**Assigned task**
Within the records below, reproduce without change the lines from the line that has "Znajdź zapach dla siebie (418, 2331)" through the line that has "Zawód kosmetyczka? Co", and only those.

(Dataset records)
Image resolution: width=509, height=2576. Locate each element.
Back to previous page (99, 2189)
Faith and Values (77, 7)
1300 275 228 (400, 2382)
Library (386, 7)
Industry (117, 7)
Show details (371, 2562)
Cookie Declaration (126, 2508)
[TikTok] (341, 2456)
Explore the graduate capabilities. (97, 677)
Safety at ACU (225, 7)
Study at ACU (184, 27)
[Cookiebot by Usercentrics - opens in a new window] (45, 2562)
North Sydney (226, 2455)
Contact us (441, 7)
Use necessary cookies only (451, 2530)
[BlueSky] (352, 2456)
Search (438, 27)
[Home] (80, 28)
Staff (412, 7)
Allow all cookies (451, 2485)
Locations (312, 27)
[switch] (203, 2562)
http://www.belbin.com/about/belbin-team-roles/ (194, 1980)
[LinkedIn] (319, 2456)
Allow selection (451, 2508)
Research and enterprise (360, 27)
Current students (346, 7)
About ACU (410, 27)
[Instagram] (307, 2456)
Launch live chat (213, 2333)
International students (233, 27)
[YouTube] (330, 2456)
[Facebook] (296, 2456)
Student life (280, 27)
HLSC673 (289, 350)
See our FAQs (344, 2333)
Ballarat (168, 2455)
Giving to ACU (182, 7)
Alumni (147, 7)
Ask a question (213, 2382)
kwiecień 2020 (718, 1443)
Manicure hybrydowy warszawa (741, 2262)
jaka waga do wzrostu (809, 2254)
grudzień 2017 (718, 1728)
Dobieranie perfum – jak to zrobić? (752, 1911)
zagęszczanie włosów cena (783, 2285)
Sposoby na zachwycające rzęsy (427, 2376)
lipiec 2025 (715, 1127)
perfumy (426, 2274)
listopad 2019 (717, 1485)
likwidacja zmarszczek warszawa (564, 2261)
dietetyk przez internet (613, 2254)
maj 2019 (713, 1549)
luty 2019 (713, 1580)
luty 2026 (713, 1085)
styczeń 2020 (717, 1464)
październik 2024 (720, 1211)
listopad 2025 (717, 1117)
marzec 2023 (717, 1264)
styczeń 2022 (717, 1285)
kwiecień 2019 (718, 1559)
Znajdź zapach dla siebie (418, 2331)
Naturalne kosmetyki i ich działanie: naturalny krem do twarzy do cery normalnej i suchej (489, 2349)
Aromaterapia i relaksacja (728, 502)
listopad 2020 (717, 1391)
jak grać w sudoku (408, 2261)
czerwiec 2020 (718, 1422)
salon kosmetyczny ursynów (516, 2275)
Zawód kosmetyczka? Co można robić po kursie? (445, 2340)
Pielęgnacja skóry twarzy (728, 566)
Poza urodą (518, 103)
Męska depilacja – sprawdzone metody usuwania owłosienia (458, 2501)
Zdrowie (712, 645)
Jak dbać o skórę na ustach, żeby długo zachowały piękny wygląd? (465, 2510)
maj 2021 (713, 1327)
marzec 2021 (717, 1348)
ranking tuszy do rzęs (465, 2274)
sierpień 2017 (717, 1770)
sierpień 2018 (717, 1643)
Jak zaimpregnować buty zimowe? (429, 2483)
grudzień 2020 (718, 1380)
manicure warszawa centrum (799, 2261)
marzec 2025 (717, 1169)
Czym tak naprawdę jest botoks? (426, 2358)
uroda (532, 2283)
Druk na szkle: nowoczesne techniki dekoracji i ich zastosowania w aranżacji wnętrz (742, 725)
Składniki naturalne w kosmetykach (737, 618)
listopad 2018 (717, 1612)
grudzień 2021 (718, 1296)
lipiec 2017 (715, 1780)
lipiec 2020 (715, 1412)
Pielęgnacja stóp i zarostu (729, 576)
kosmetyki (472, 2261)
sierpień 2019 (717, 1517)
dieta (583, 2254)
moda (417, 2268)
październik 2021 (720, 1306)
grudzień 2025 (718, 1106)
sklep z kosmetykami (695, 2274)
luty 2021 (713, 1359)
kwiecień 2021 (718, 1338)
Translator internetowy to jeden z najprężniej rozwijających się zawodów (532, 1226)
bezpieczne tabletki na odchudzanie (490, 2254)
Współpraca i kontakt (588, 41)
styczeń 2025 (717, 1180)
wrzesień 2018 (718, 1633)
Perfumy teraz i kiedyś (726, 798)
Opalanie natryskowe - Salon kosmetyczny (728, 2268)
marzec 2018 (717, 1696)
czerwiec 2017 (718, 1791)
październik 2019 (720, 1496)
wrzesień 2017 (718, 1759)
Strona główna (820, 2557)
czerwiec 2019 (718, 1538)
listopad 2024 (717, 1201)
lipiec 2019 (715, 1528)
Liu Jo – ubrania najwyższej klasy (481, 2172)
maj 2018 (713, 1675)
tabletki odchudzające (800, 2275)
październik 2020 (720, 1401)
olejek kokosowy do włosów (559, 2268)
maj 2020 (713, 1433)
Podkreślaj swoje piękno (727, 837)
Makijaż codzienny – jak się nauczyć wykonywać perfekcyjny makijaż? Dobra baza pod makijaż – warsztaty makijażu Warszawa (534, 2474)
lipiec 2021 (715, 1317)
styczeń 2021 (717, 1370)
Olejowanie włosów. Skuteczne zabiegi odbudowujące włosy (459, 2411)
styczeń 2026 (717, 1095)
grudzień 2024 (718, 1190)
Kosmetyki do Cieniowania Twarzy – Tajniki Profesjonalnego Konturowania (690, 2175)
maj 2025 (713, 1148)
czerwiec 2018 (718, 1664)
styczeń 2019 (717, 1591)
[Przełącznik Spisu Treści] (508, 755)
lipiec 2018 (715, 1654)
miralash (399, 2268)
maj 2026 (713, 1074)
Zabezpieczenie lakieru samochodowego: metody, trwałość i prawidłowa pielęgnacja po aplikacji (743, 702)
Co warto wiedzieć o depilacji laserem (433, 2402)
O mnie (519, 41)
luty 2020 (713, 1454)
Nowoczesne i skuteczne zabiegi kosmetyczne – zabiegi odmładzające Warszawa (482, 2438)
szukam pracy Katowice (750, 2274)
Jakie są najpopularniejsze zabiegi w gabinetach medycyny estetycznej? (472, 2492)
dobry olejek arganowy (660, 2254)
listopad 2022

**Task result**
Znajdź zapach dla siebie (418, 2331)
Naturalne kosmetyki i ich działanie: naturalny krem do twarzy do cery normalnej i suchej (489, 2349)
Aromaterapia i relaksacja (728, 502)
listopad 2020 (717, 1391)
jak grać w sudoku (408, 2261)
czerwiec 2020 (718, 1422)
salon kosmetyczny ursynów (516, 2275)
Zawód kosmetyczka? Co można robić po kursie? (445, 2340)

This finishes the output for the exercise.